Naozen isn't one of those places that calls out to you if you want a Japanese meal in Hong Kong. Given its location on busy Wellington Street in Central, it isn't bad at all, except that it gets over-shadowed by Yung Kee for roast goose (across the road) and Tsui Wah (possibly Hong Kong's most famous Cha Chan Teng just right next door). It wasn't until the recently published Hong Kong Michelin guide that reminded us to visit again and we weren't disappointed. Despite its tired traditional decor, we felt as if we could have been in an old but time-tested joint in old Kyoto where the food speaks loudest.

Known for its beef, we decided to share a Sukiyaki set and order extras to give ourselves variety. And boy, was that wise, since the Sukiyaki set was by itself ample for 2 especially if you're not hungry.





The set started off with one of my favourite vegetables - chilled blanched rape blossom with a light dressing.

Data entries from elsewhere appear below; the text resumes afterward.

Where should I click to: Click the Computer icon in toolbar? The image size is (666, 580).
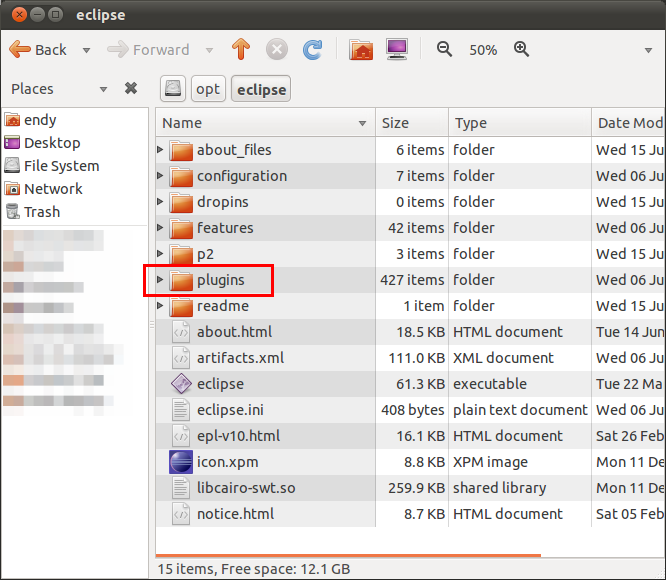click(x=396, y=49)
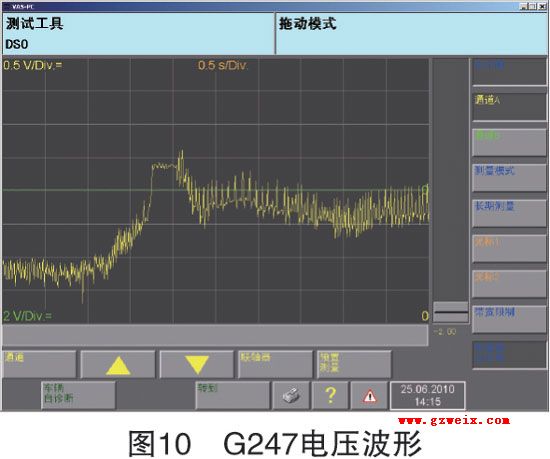Click the first orange cursor button

tap(509, 249)
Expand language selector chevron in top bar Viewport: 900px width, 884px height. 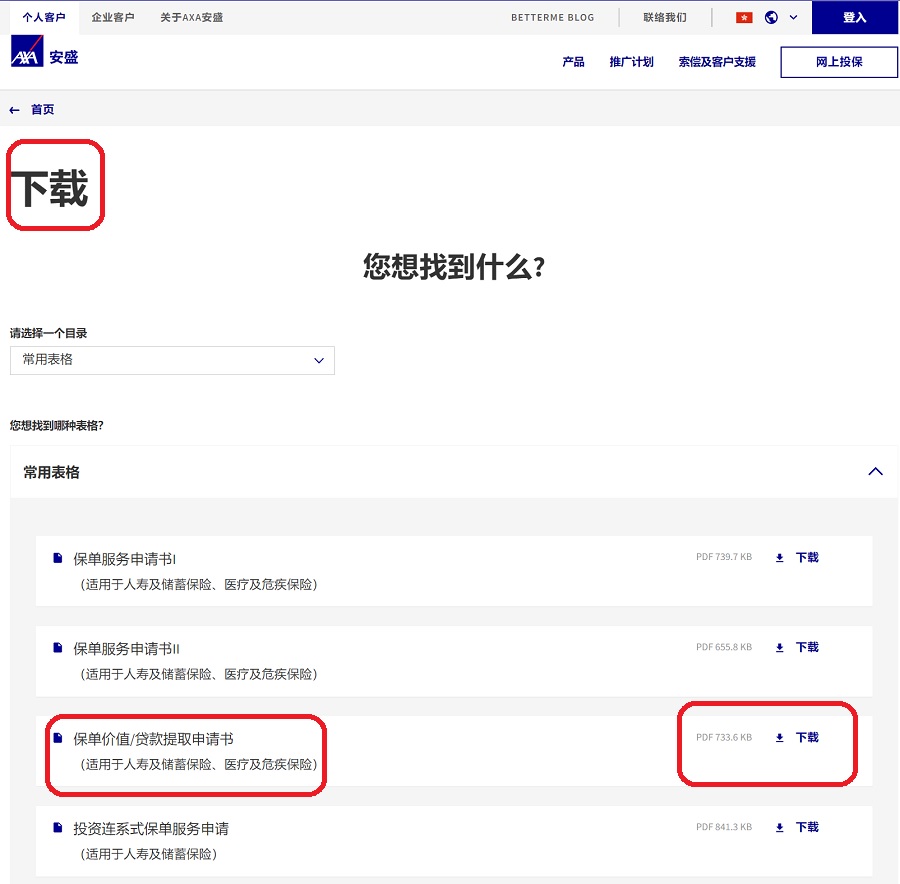click(794, 18)
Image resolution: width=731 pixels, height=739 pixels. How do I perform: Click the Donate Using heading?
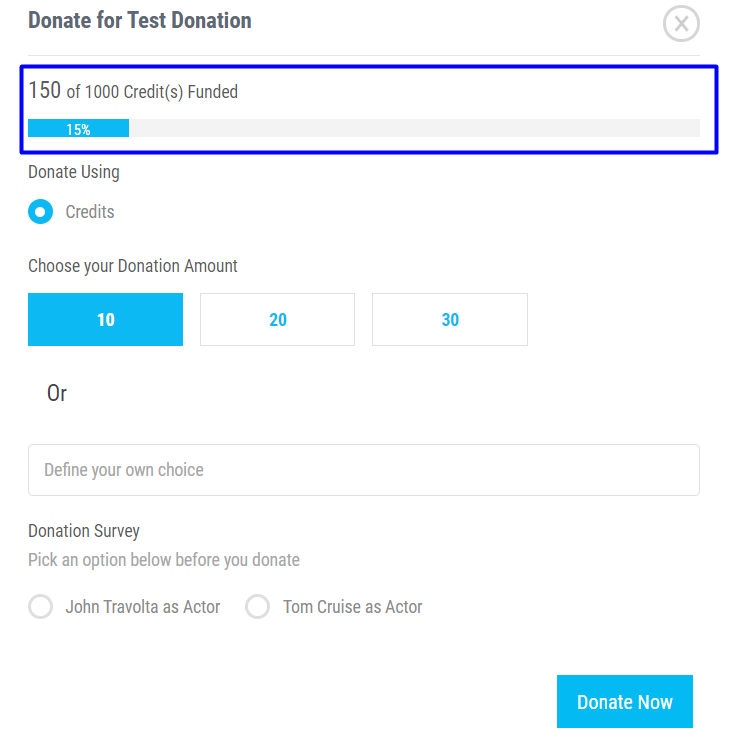click(x=74, y=172)
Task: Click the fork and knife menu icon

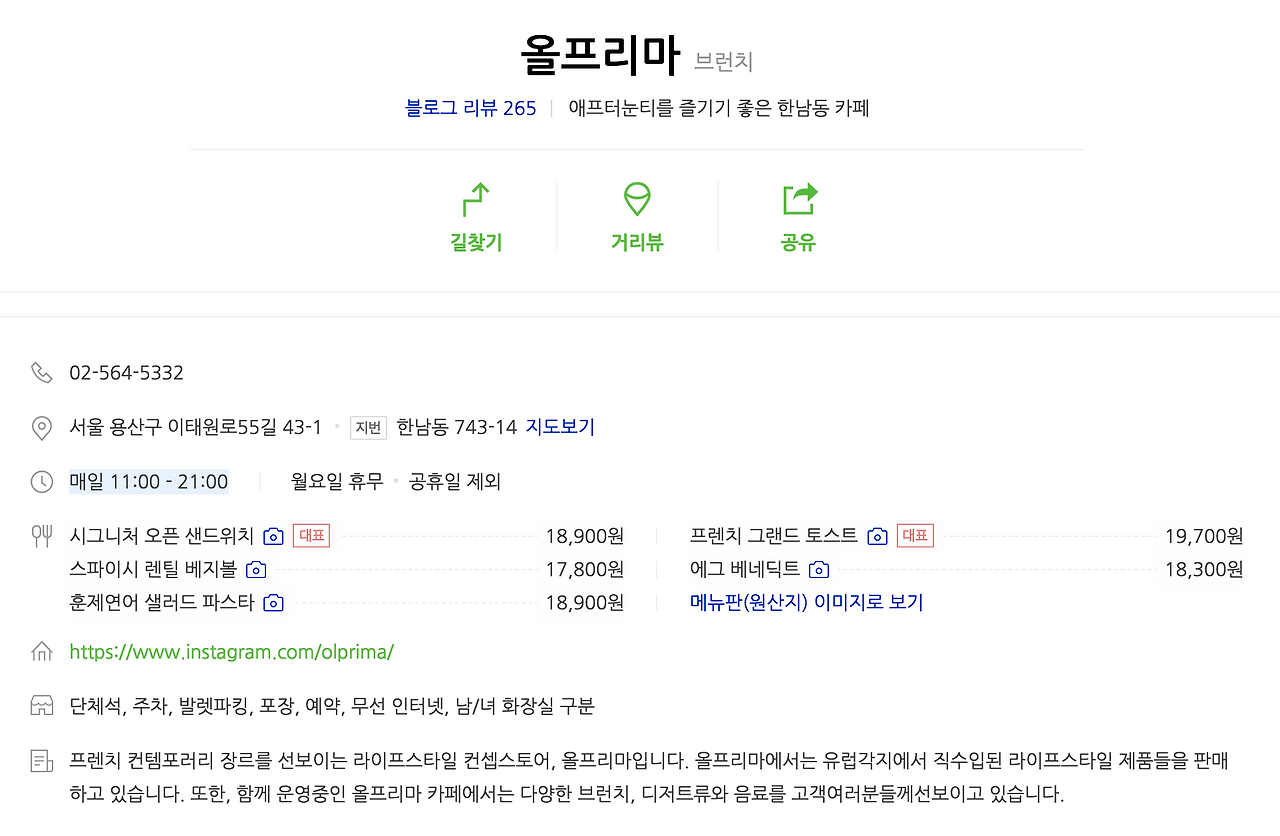Action: point(41,535)
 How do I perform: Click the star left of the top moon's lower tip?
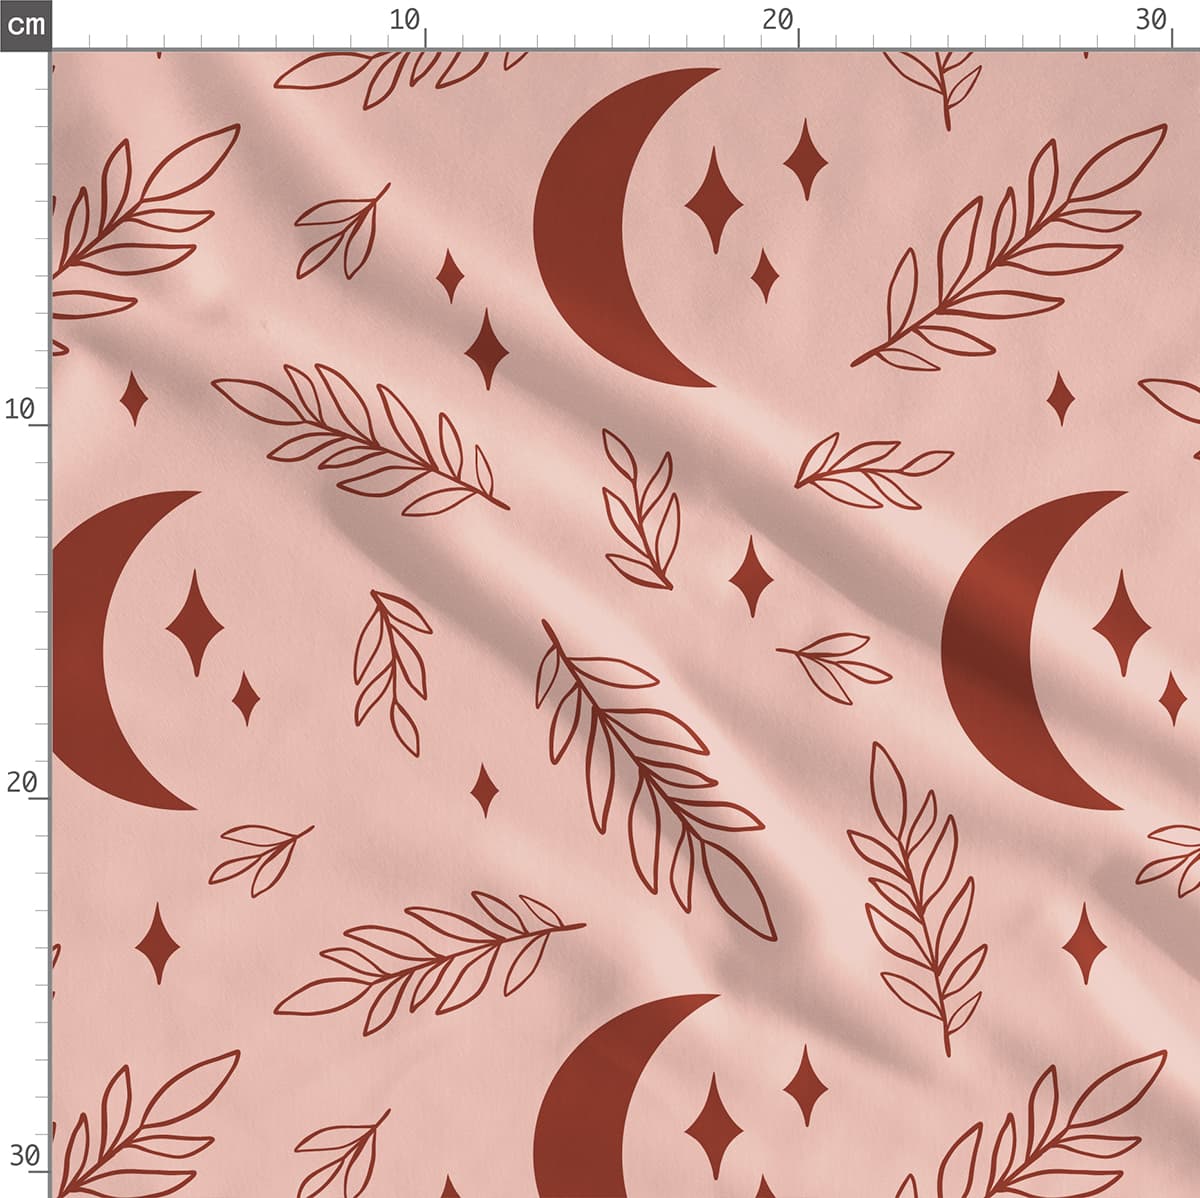(x=487, y=348)
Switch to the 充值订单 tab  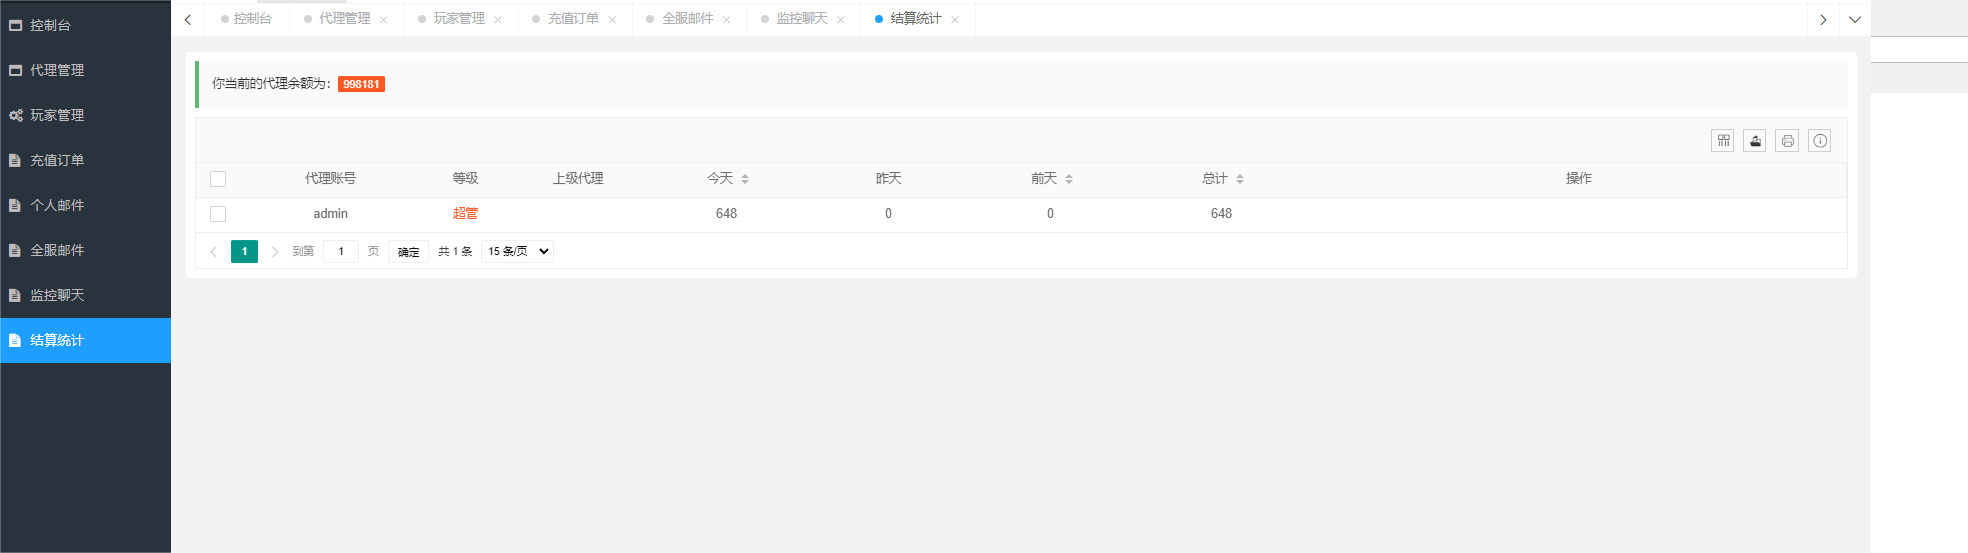point(573,19)
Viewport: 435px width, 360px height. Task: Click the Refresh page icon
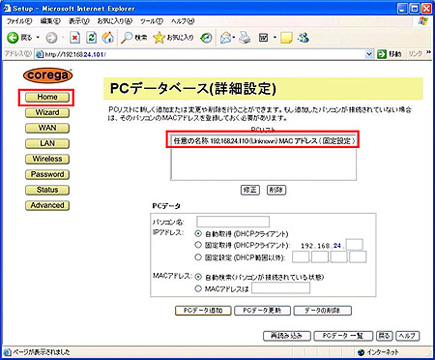(91, 38)
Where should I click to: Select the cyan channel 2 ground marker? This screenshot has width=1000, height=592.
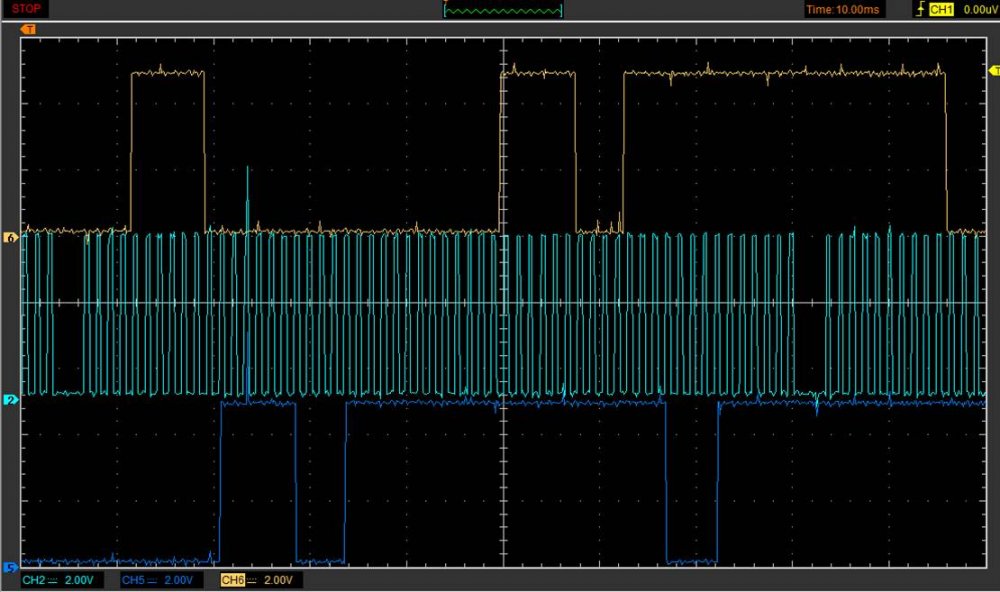pyautogui.click(x=11, y=400)
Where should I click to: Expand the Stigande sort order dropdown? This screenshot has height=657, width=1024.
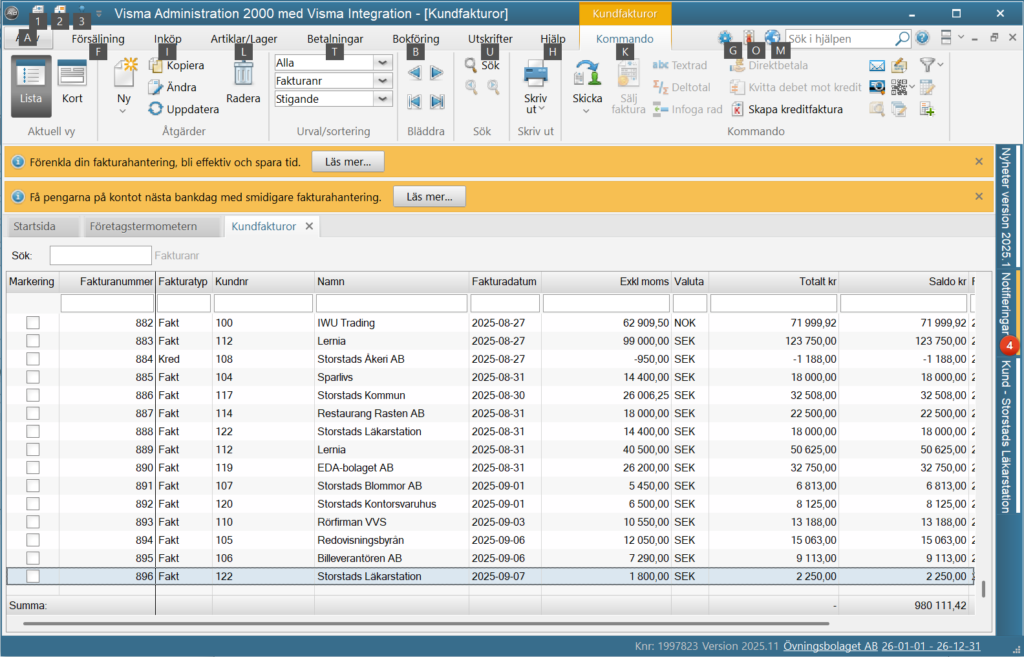[x=383, y=99]
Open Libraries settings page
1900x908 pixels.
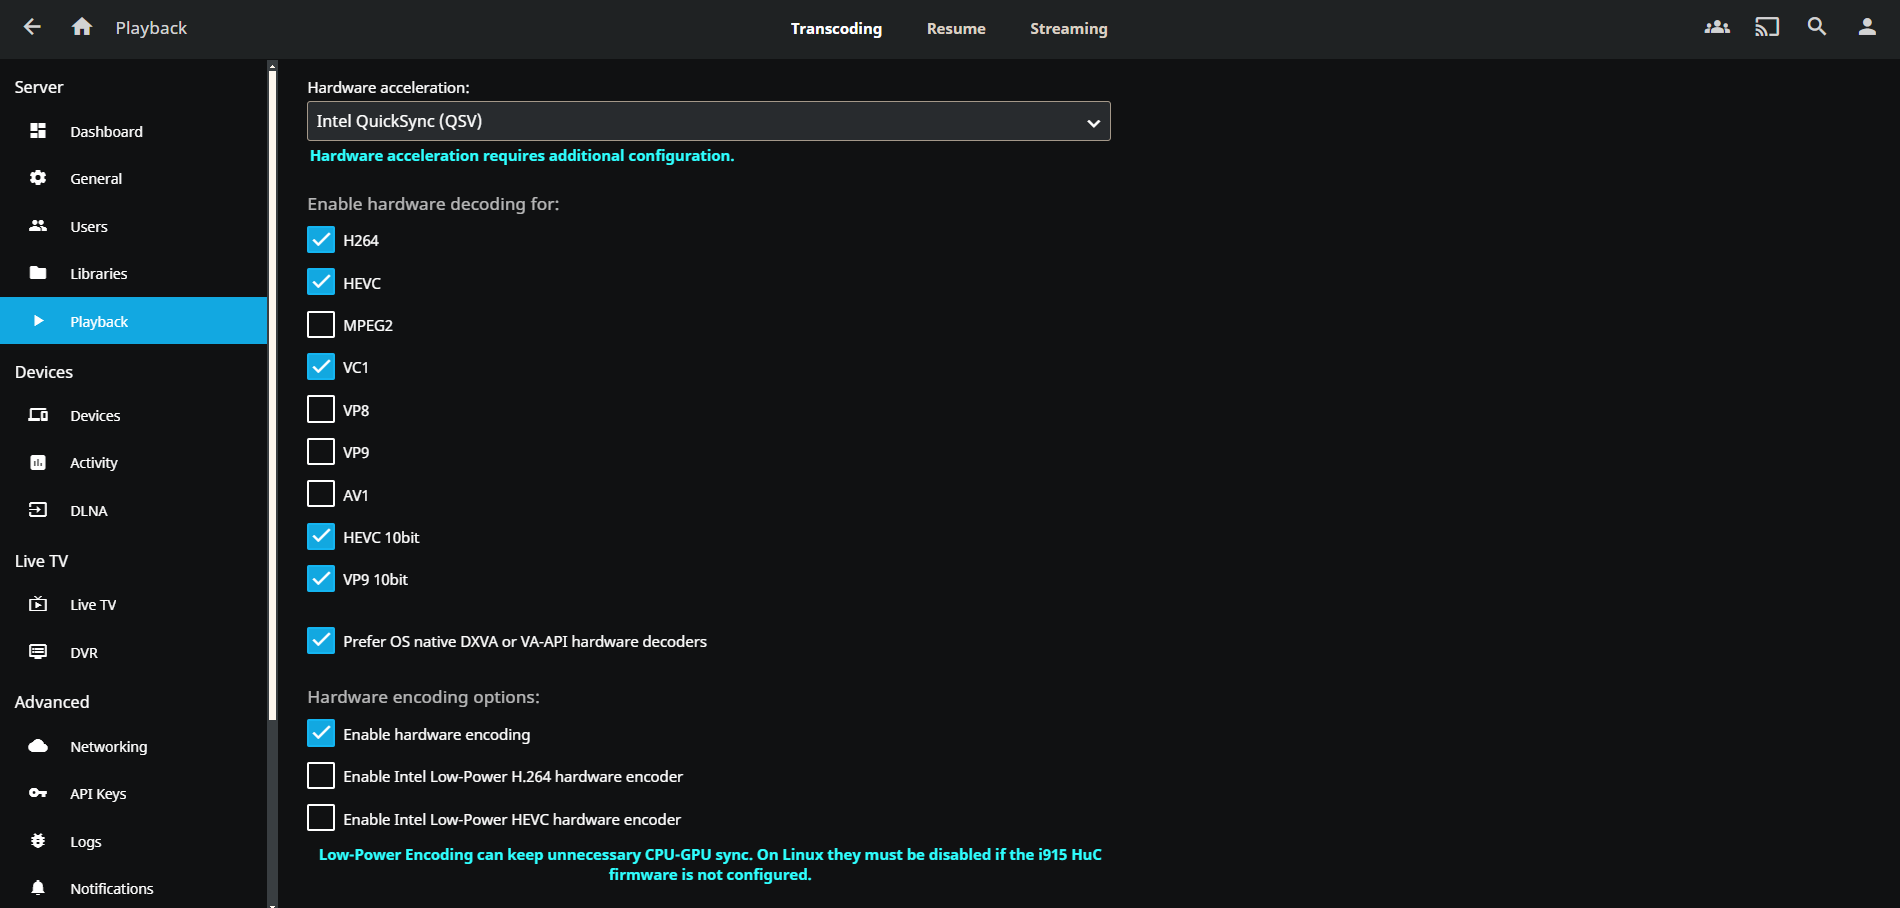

Followed by seasonal monk fish liver in a ponzu dressing - decadent yet light.

Sashimi of ark shell, yellowtail and chutoro were good quality cuts and generous as part of the set.

Dobinmushi or tea pot soup was competent but not spectacular.




The grand finale of Sukiyaki did not disappoint. Tender thin pieces of Wagyu grade beef in a sweetened stock of vegetables and tofu served in a heated pot were great for the chilly weather in Hong Kong. And eaten during the Chinese New Year season, as comforting and homely as the Chinese Hot Pot.




Our extras of deep fried tuna cheek were done Tonkatsu style and tasted like the tenderest of Kurobuta pork. Very good especially with the thicked Worcestershire sauce and Dijon mustard.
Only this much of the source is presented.